__Task directions__
Every record below is to be repeated exactly, with the pictures left out.

(Stored items)
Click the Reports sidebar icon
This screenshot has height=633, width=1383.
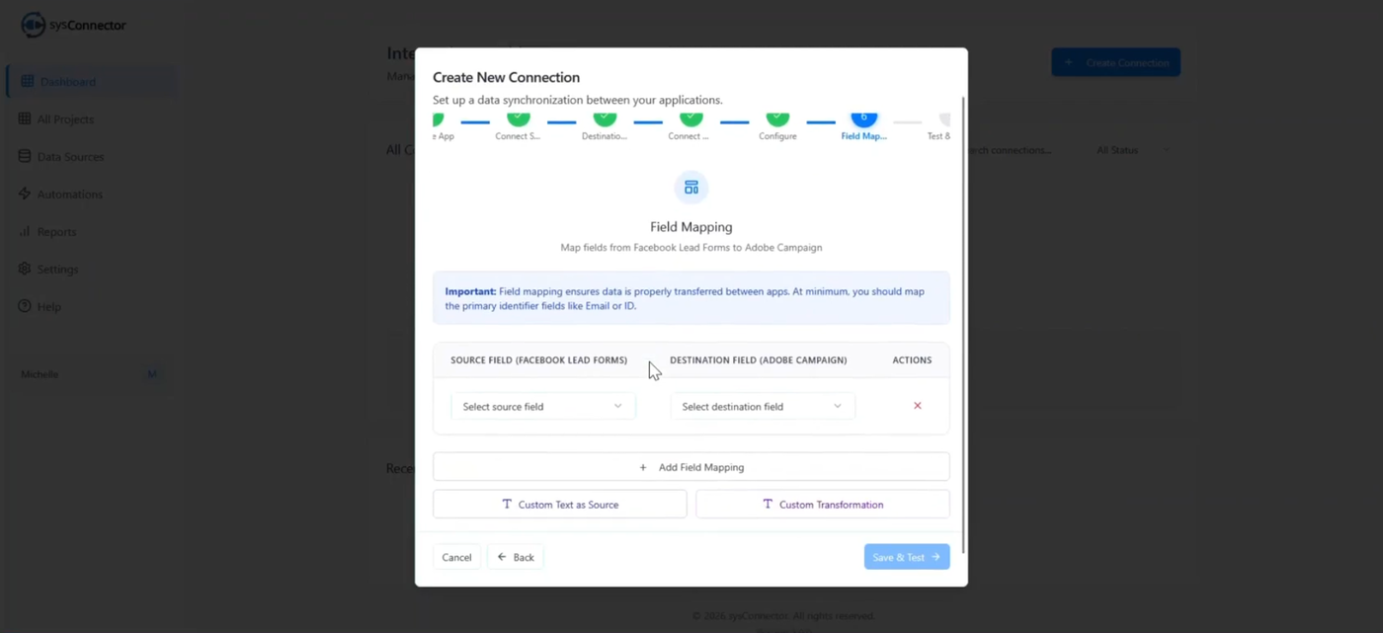[x=25, y=231]
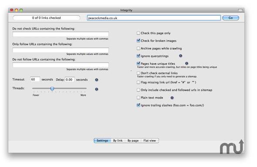Click the toolbar toggle pill in title bar
This screenshot has width=257, height=167.
click(240, 10)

__Answer space__
Click the Reports sidebar icon
This screenshot has height=633, width=1383.
[x=25, y=231]
Click the toolbar toggle pill in title bar
This screenshot has width=257, height=167.
click(240, 10)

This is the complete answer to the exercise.